Monday, August 11, 2008

Interest deductibility rears its ugly head once again



Once you've cut through all the terminology, preserving interest deductibility simply means preserving the ability for corporations to service foreign acquisition debt from their pre-tax cash flows. Something which is taxed at the rate of 31.5%, if it were a publicly traded income trust using its pre-tax cash flow to service its distributions.

That hardly sound like "tax fairness"? Unless you're a clown.

To make things even more egregious, foreign acquisition debt is most likely foreign held, whereas income trusts are predominantly held by taxable Canadian investors. This results in no tax for Canada under the corporate model, and real tax leakage to the extent anyone cares or understands. I know Jack Layton and the NDP certainly don't.

That hardly sounds like "leveling the playing field"? Unless you're a clown.

Not satisfied with this level of flagrant tax inequity, the corporations also want "double dipping" to be preserved. Today’s report (below) recommends they be pacified with such a level of ongoing tax abuse and accounting alchemy. Deducting twice for the same expense. Meanwhile income trusts are tax twice just for the heck of it.

Not satisfied with this level of multiplicative tax inequity, interest on corporate debt paid to foreigners attracts a ZERO withholding tax under the corporate model, whereas income trust distributions attract a 15% withholding tax.

That hardly seems like "Standing Up for Canada'? Unless you're a clown.

The same clown who said a 15% withholding on income trusts was not enough was the same clown who was responsible for reducing it to ZERO on corporate interest payments.

Who might that hypocritical clown be? Hint: He works for Harper and the CCCE, and against the interests of tax paying Canadians. He bears no physical resemblance to the guy pictured above. Just mental.


August 11. 2008

Ottawa under fire to keep interest credit


Eric Beauchesne
Canwest News Service

Monday, August 11, 2008

OTTAWA - Canadian firms trying to grow their businesses internationally would be disadvantaged by the federal government's elimination of interest deductibility on offshore investments, an economic think-tank argues.

Finance Minister Jim Flaherty, under pressure from business groups, has already watered down his 2007 budget measure that would prevent Canadian companies from deducting the interest costs of making foreign investments so that it only applies to investments in which a firm would also be eligible to deduct the interest costs in the host foreign country.

"This is not the time to remove interest deductibility on foreign investments, even if it only applies to 'double-dips,' " the Conference Board of Canada argues in its report, titled Provide Fair Tax Treatment for Canadian International Business.

The report supports the argument of critics of the revised proposal that there is no reason why a deduction should be denied because a deduction is allowed in a foreign country.
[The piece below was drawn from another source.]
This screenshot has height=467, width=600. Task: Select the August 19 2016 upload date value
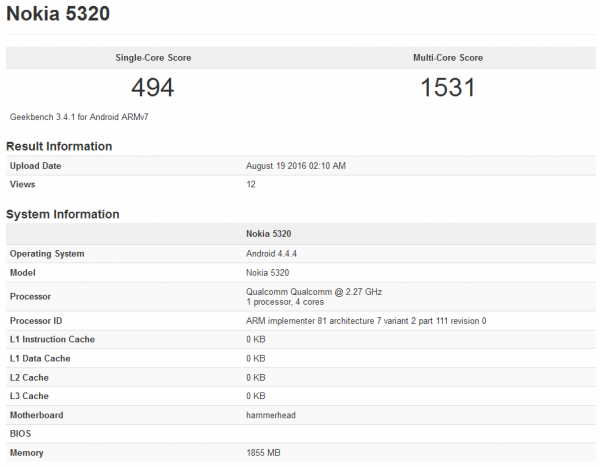[296, 166]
"The foreign country deduction has no impact on Canadian tax revenues, and is arguably of benefit . . . since it increases the amount of after-tax income available to be returned to Canada," it said.

Further, the report says that Canada's share of the global foreign-direct investment market is already slipping, adding that the elimination of interest deductibility on such investment would add a new barrier to international business growth and risk placing some Canadian firms at a competitive disadvantage.
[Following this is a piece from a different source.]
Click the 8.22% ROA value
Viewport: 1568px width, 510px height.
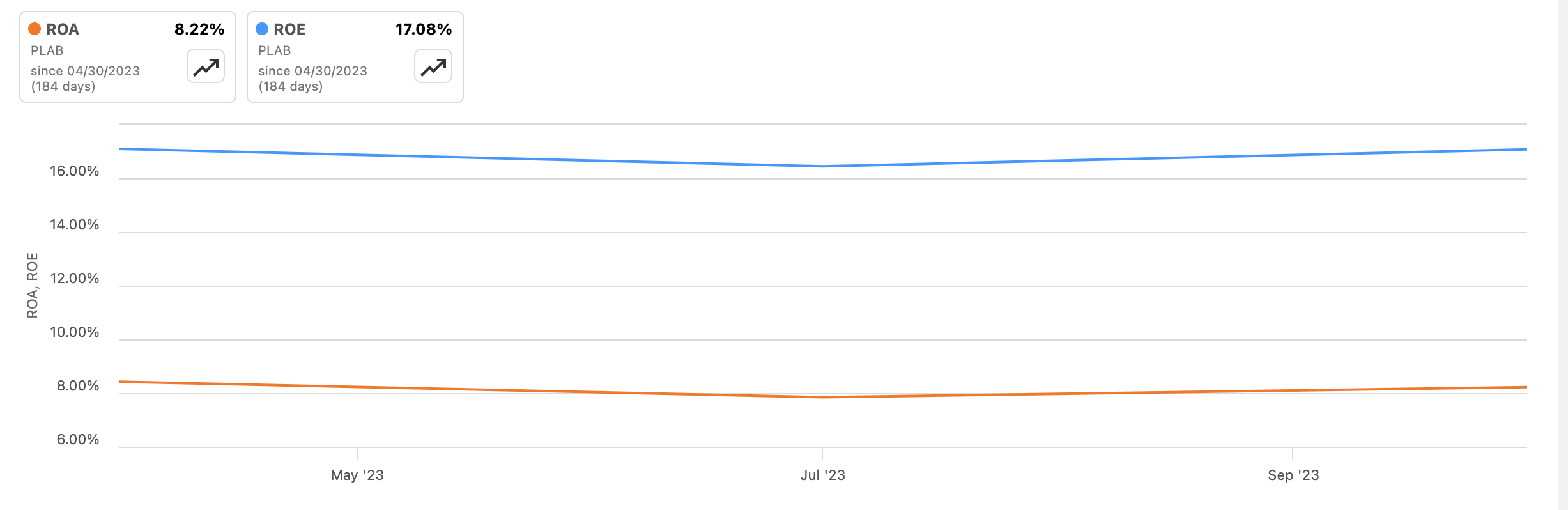tap(199, 29)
"Canadian firms need - at the very least - a level playing field for investment abroad if they are to take full advantage of global value chains and foreign affiliates," said the think-tank's chief economist, Glen Hodgson. "This should be the key guiding principle for all reform of international business taxation."

The report has been submitted to the federal government's Advisory Panel on Canada's System of International Taxation, established last year to review and make recommendations on Canada's system of international business taxation. The panel is expected to issue its report by Dec. 1, 2008.

That Flaherty established the panel and that his department has since also issued a discussion paper on international business taxation are reasons to be "hopeful" that the government will reverse the controversial measure and reintroduce full interest-rate deductibility, Hodgson said in an interview.

While the legislation implementing the revised proposal has been passed, the measure doesn't come into effect until 2012.

"I'm ever hopeful that governments can be convinced to do the right thing by good analysis," said Hodgson, who has worked at both the Finance Department and at Export Development Canada.

In order to compete globally, companies are increasingly looking for the best place to locate specific activities and are also establishing foreign affiliates to sell into global markets, the conference board report said, citing an estimate by the Organization for Economic Co-operation and Development that each dollar of such outward direct investment generates two dollars of additional exports for the originating country.